[Stored records]
——————————
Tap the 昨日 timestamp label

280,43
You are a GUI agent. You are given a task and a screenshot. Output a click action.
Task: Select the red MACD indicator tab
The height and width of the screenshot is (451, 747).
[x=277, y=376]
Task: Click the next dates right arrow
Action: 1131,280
——————————
- [Exercise] The entire set of entries, and nothing else, should be set down exactly.

- [Output for this task]
Tap the 昨日 timestamp label

280,43
You are a GUI agent. You are given a task and a screenshot. Output a click action.
Task: Select the red MACD indicator tab
The height and width of the screenshot is (451, 747).
[x=277, y=376]
Task: Click the next dates right arrow
Action: 1131,280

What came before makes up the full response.